# Got my windows tinted, and rear debadged



## WHITECO (Mar 31, 2011)

That looks real good.....Nicely done


----------



## 4piecekit (Mar 17, 2011)

Very nice. I have a white LS and am thinking about getting tint before any other 'mods'. I can only go 50% and stay legal here in Ohio but I figure with the black/grey interior and white car it should look nice. The debadged rear looks very clean as well. I am going to remove the 'Cruze' lettering when I do my overlays. Nice car!


----------



## ECOsleeper (Apr 3, 2011)

Looks good. Just had mine tinted last Friday. Makes it look more upscale to me.


----------



## TGrayEco (Feb 25, 2011)

Thanks! I get a kick out of how I've had many people who at first thought I was driving a BMW...I don't keep up w/ BMW any, but apparently from the side our cars look bmwish...?


----------



## jburke01rt (Feb 19, 2011)

is the difference noticeable from the 5% rear windshield to the sides being 25 or does it flow together pretty nicely?


----------



## gfxdave99 (Feb 26, 2011)

Man that's it im getting my appointment to do my tints this week


----------



## jlouie (Mar 8, 2011)

Tint and debage are nicely done.


----------



## CHEVYCRUZE RS (Mar 29, 2011)

nicely done!
looks great!


----------



## TGrayEco (Feb 25, 2011)

jburke01rt said:


> is the difference noticeable from the 5% rear windshield to the sides being 25 or does it flow together pretty nicely?

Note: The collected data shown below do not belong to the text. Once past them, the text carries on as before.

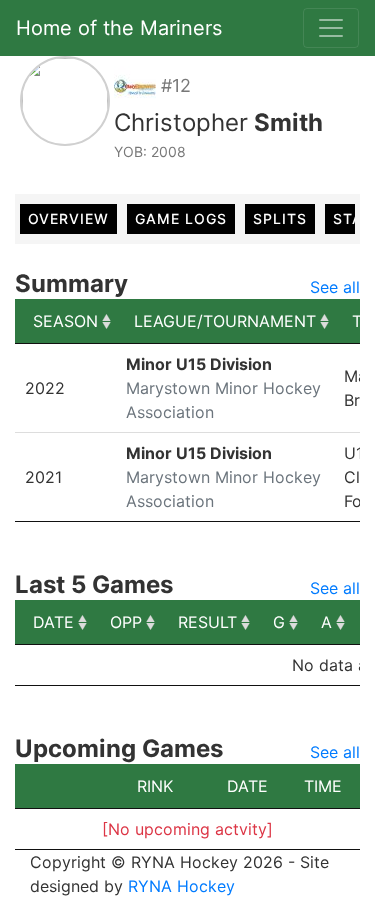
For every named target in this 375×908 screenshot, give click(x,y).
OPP (126, 622)
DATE (53, 622)
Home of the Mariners (119, 28)
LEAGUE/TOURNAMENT (225, 321)
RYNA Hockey (181, 886)
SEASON (65, 321)
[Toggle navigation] (331, 28)
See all (335, 287)
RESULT (207, 622)
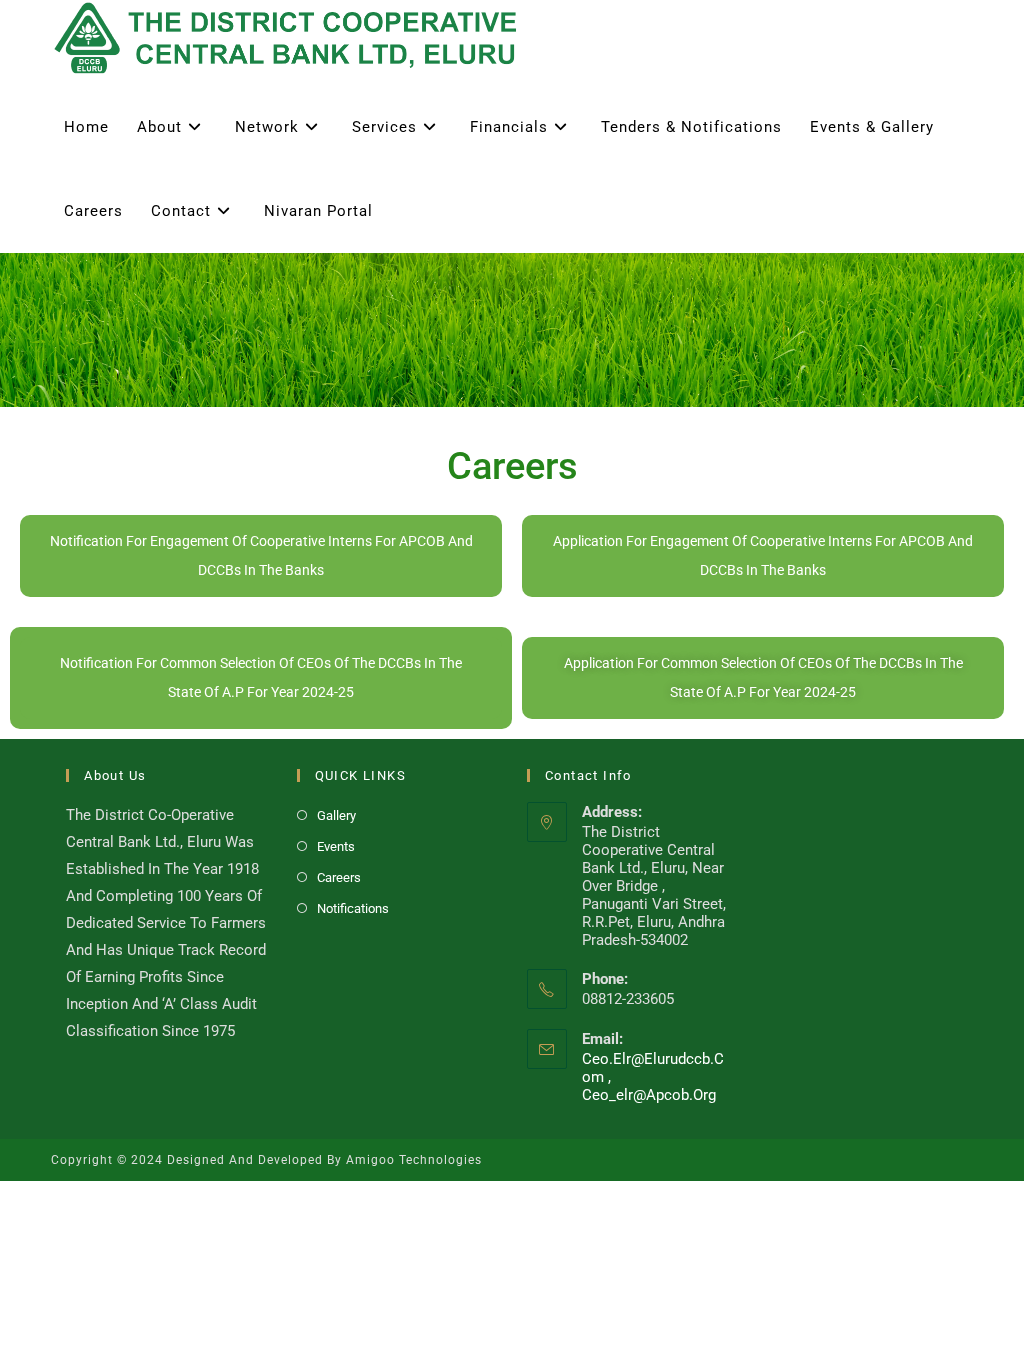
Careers (339, 877)
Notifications (353, 908)
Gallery (336, 815)
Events (336, 846)
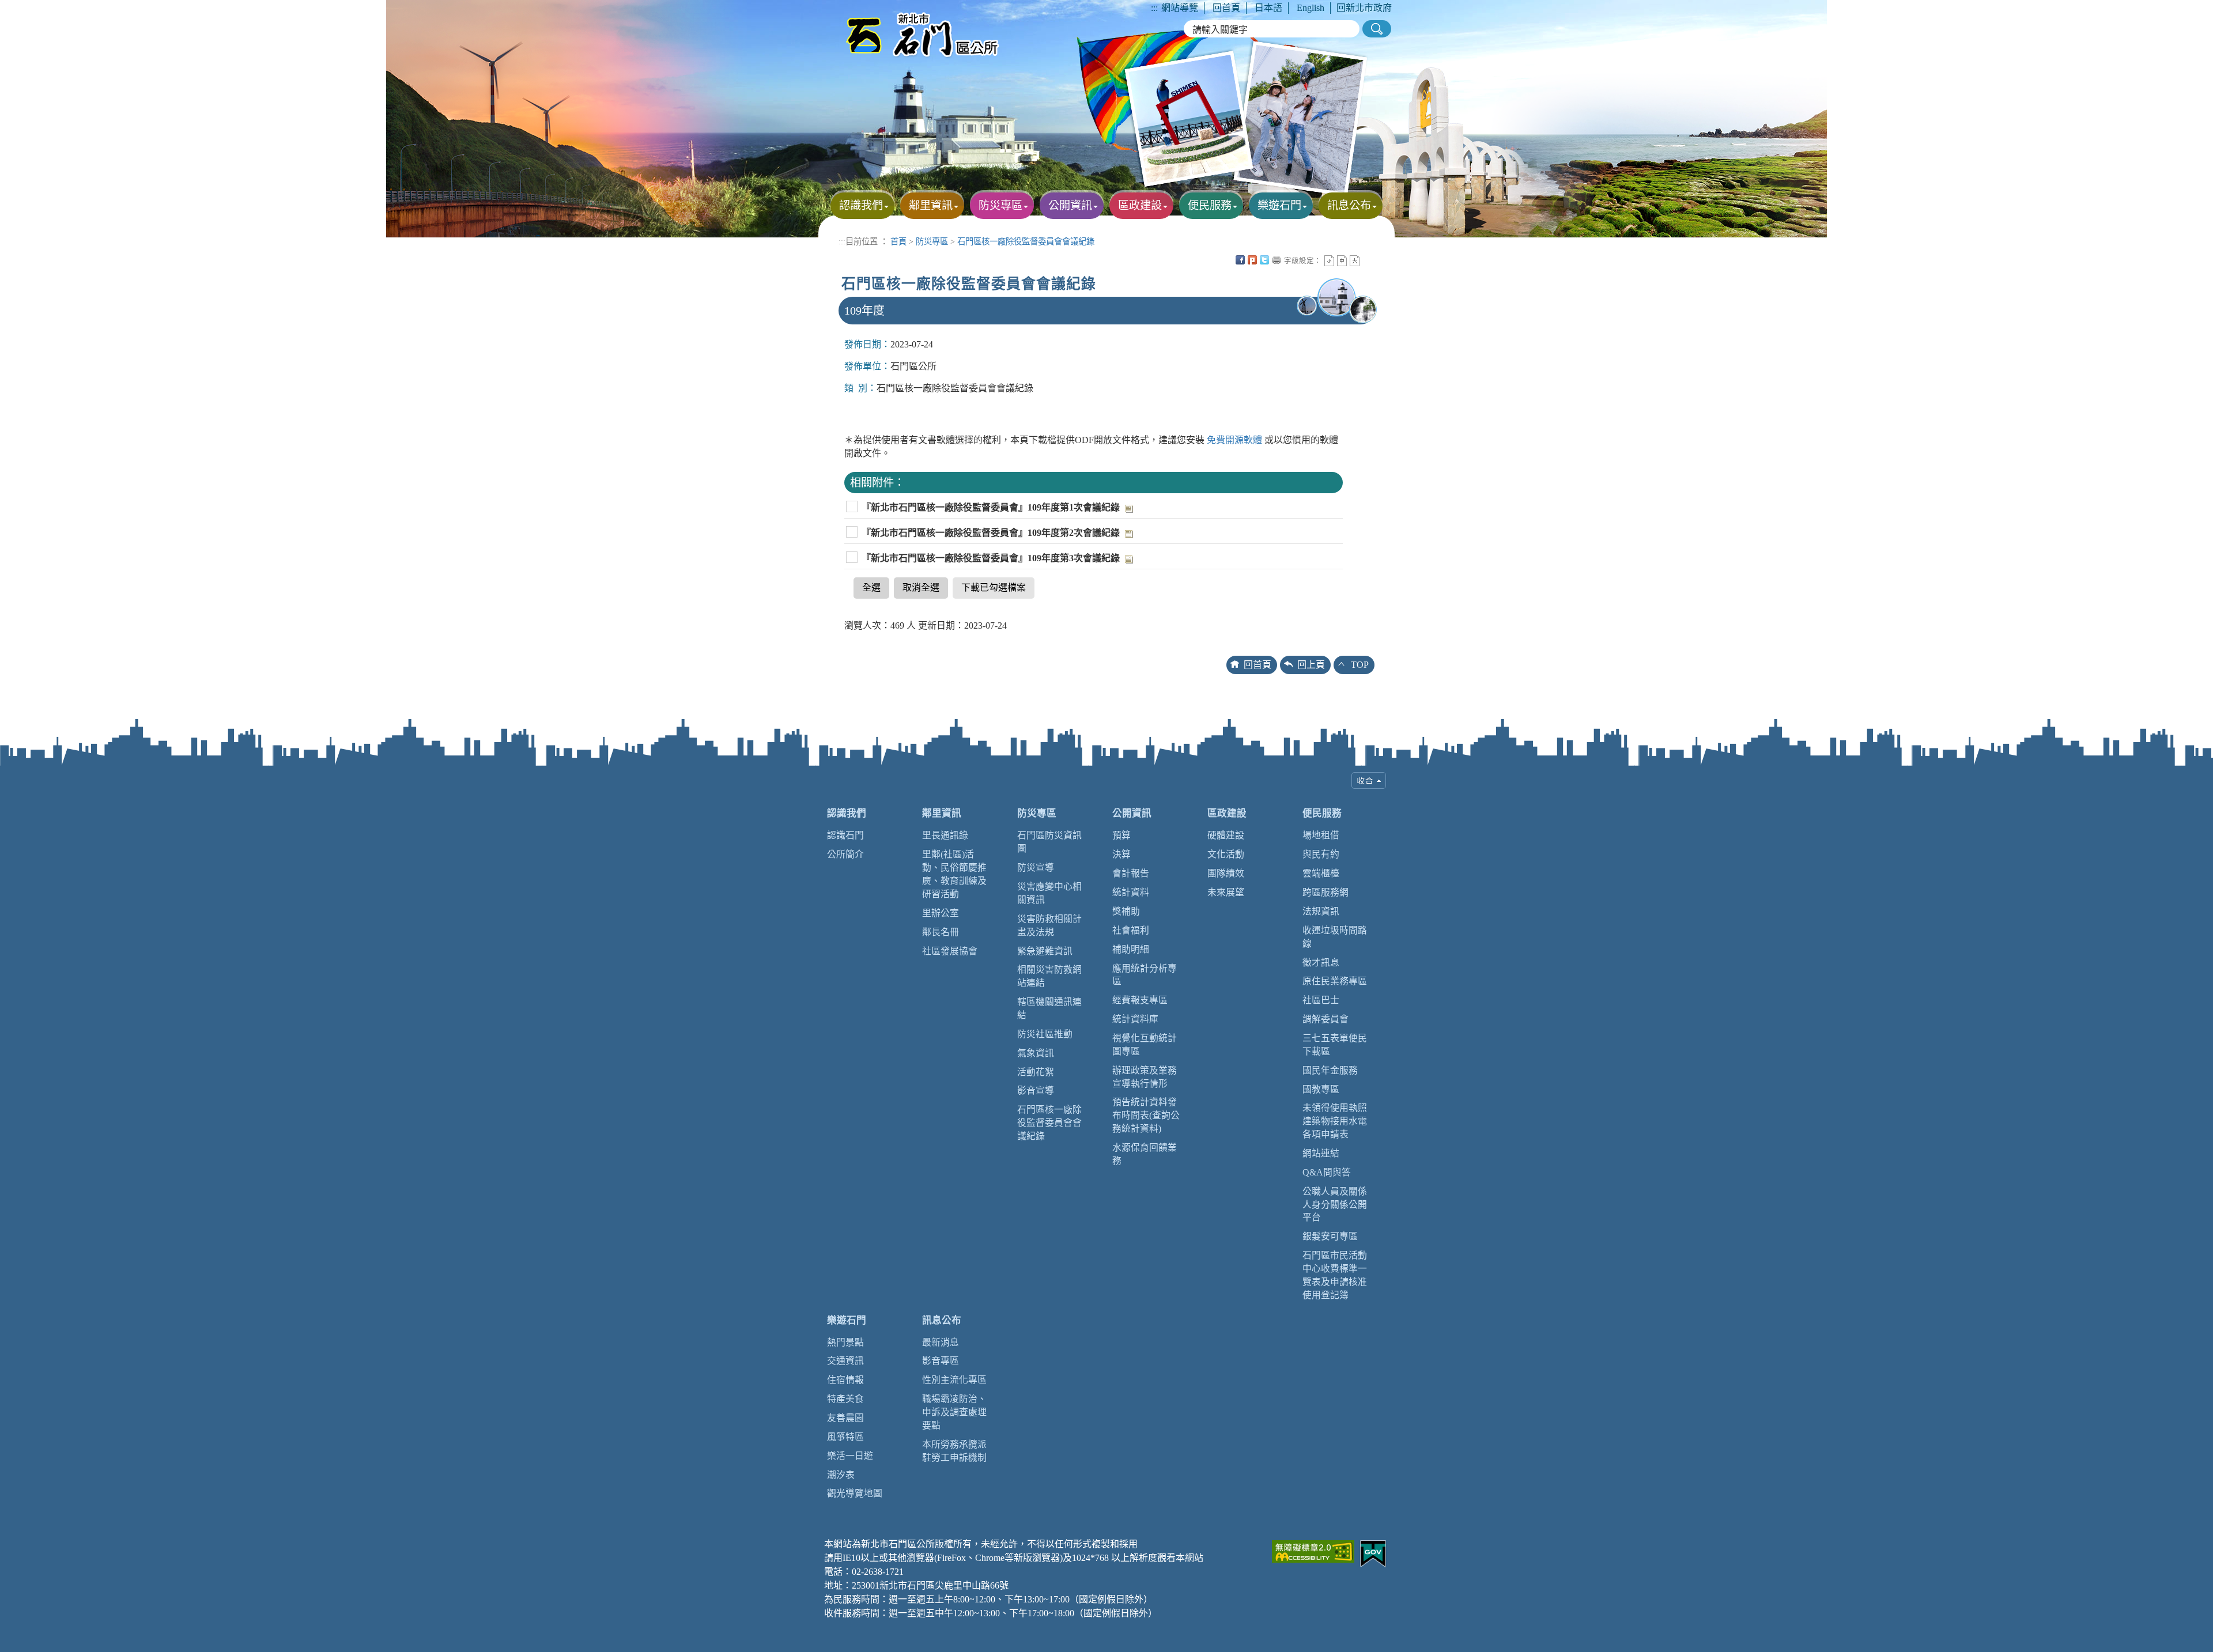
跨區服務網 (1325, 892)
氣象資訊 (1035, 1053)
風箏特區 (845, 1437)
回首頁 (1226, 8)
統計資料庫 (1135, 1019)
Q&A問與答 (1326, 1172)
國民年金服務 (1330, 1070)
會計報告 (1130, 873)
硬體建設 (1225, 835)
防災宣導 (1035, 867)
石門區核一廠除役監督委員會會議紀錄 (1025, 241)
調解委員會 (1325, 1019)
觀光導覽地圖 (854, 1493)
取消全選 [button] (920, 587)
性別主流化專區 (954, 1380)
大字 (1354, 260)
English (1310, 8)
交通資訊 (845, 1361)
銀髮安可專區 (1330, 1236)
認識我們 (846, 813)
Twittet (1264, 259)
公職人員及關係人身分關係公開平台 (1334, 1204)
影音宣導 (1035, 1090)
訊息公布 (941, 1320)
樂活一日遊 (850, 1456)
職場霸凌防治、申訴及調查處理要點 (954, 1412)
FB (1240, 259)
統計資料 (1130, 892)
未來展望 (1225, 892)
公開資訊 (1131, 813)
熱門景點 (845, 1342)
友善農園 (845, 1418)
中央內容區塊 (1367, 259)
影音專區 (940, 1361)
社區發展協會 (949, 951)
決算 (1121, 854)
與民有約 (1320, 854)
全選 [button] (871, 587)
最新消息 (940, 1342)
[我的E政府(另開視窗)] (1373, 1553)
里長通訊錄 (945, 835)
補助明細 (1130, 949)
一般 (1342, 260)
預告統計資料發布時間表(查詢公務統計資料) (1146, 1115)
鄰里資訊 (941, 813)
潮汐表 (841, 1475)
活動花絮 (1035, 1072)
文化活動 (1225, 854)
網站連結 (1320, 1153)
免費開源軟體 (1235, 440)
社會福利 (1130, 930)
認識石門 (845, 835)
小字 (1329, 260)
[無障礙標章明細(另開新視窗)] (1313, 1550)
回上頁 (1311, 665)
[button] (1376, 28)
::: (1154, 8)
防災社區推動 (1044, 1034)
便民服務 (1322, 813)
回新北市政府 (1364, 8)
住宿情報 (845, 1380)
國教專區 (1320, 1089)
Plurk (1252, 259)
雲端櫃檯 (1320, 873)
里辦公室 (940, 913)
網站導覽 (1179, 8)
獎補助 (1126, 911)
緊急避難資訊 (1044, 951)
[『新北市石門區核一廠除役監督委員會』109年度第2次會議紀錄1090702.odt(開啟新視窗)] (1127, 533)
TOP (1360, 665)
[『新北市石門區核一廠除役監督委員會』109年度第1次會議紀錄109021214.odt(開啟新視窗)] (1127, 507)
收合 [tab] (1368, 780)
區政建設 (1227, 813)
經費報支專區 (1140, 1000)
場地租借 (1320, 835)
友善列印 (1276, 259)
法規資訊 (1320, 911)
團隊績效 (1225, 873)
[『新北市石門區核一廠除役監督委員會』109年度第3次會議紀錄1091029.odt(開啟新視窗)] (1127, 558)
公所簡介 (845, 854)
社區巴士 (1320, 1000)
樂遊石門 (846, 1320)
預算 (1121, 835)
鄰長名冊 (940, 932)
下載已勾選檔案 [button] (993, 587)
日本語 (1268, 8)
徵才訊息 (1320, 962)
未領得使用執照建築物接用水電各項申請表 (1334, 1121)
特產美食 (845, 1399)
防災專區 (932, 241)
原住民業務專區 (1334, 981)
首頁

It's noticeable...only if you are one that it might bother. But to me it's not noticeable to where it looks bad. I like it and am glad with the 25% & 5% combo.


----------



## WHITECO (Mar 31, 2011)

I didn't have the heart to do the front windows on this car...I am just tired of getting harrased by the cops cause it's illegal here...but if I was allowed to do it, I think the 25%-5% combo would be pretty good


----------



## justmike (Dec 6, 2010)

The more I look at mine the more I am thinking of taking off the CRUZE letters on the trunk. Do you suppose if I got a second set that they would look good on the hoods raised sides close to the A-pillar? Seriously, sorta,. I mean, what else am I gonna do with some perfectly good letters?? lol


----------



## cruzeman (Mar 13, 2011)

got her debadged and liquidome overlay on back....looks cleaner,meaner and sharper!!! haha..now need to get rid of dealer license plate frame


----------



## TGrayEco (Feb 25, 2011)

cruzeman said:


> got her debadged and liquidome overlay on back....looks cleaner,meaner and sharper!!! haha..now need to get rid of dealer license plate frame


 
That black color looks nice! :th_dblthumb2:
I just got my black sidemarker overlays on this past weekend. Waiting a few days to wash the car before taking any pictures.


----------



## BearSalad (Jun 7, 2011)

Is the interior noticeably cooler after baking in the sun for a while with the tints?


----------



## cruzeman (Mar 13, 2011)

My car is still steaming hot with the tint ...but I like having it


----------



## Jsanders86 (Jun 8, 2011)

Looks great, now if only I could talk my wife into letting me tint ours! Baby on the way so she dosent want to spend unnecessary money....dang!


----------



## lilpreachaman (May 20, 2011)

what % on the sides, back and rear?


----------



## lilpreachaman (May 20, 2011)

ya i agree, it has a little bit of german style from the side! but half the price


----------



## TGrayEco (Feb 25, 2011)

lilpreachaman said:


> what % on the sides, back and rear?


25% all around, except for the large rear window...that's 5%.

Even with the tint, and windows cracked during the day at work, my car is still VERY hot when I get in it at the end of the day. I miss the days I used to have a vehicle w/ remote start. This Texas heat is real bad this year...it's normally not this hot this early. It's going to be a FUN summer...*yes, that's sarcasm*:banghead:


----------